WHAT YOU WILL DO: As the answer, set down the lines below from the one containing "This screenshot has height=662, width=1129." through the one containing "Image resolution: width=188", exactly and inclusively, and no others.

Pixel coordinate grounding data:

=-=-=

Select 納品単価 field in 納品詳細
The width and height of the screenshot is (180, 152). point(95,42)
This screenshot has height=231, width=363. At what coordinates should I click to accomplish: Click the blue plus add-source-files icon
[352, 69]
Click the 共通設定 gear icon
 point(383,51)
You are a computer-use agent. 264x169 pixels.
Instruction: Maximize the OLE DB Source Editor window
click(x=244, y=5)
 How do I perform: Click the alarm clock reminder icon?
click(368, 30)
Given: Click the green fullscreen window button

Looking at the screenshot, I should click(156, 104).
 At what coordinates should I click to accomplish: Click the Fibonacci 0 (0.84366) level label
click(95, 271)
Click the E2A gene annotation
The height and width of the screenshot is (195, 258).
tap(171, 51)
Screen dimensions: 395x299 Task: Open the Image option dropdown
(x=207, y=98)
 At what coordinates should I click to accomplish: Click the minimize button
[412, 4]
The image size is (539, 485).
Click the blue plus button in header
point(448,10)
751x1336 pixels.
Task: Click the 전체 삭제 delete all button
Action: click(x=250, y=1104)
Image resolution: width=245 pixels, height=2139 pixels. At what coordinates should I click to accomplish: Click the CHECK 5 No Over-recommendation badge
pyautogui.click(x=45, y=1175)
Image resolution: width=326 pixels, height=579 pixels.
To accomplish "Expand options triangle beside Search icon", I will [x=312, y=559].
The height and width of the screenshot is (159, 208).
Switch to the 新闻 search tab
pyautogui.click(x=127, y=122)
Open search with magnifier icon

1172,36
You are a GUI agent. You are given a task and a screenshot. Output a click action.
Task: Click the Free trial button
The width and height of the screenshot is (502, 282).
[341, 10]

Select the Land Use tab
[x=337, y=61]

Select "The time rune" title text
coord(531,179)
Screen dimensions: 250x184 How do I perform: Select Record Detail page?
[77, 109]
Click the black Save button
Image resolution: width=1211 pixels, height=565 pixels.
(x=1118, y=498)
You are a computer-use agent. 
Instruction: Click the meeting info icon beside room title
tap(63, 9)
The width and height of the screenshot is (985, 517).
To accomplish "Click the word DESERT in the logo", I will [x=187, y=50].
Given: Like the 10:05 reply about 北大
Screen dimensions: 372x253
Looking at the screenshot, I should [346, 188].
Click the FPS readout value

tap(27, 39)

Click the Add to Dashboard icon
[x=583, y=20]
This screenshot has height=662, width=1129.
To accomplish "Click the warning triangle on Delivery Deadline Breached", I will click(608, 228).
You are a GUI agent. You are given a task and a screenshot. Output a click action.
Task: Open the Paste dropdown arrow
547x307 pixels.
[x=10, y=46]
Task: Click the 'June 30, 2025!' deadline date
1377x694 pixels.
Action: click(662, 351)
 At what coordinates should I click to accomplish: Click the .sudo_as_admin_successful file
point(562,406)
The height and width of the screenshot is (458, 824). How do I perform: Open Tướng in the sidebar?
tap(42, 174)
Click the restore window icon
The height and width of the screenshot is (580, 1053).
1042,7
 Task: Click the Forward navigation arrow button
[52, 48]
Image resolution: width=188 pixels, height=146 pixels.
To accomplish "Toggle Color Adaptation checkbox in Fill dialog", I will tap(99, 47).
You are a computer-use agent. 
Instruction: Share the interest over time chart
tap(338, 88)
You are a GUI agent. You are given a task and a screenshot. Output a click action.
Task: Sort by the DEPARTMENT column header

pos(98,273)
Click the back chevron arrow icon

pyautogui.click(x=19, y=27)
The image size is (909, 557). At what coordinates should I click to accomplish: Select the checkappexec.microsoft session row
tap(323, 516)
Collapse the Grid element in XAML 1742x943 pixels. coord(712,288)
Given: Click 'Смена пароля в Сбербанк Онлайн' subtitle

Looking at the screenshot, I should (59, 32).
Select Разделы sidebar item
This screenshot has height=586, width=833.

=-=-=

ANSWER FOR THE TASK:
This screenshot has height=662, width=1129.
To accomplish "Click the warning triangle on Delivery Deadline Breached", I will click(608, 228).
You are a GUI agent. You are given a task and a screenshot. Output a click action.
Task: Open the Paste dropdown arrow
547x307 pixels.
[x=10, y=46]
Task: Click the 'June 30, 2025!' deadline date
1377x694 pixels.
Action: click(662, 351)
 At what coordinates should I click to accomplish: Click the .sudo_as_admin_successful file
point(562,406)
The height and width of the screenshot is (458, 824). How do I perform: Open Tướng in the sidebar?
tap(42, 174)
Click the restore window icon
The height and width of the screenshot is (580, 1053).
1042,7
 Task: Click the Forward navigation arrow button
[52, 48]
Image resolution: width=188 pixels, height=146 pixels.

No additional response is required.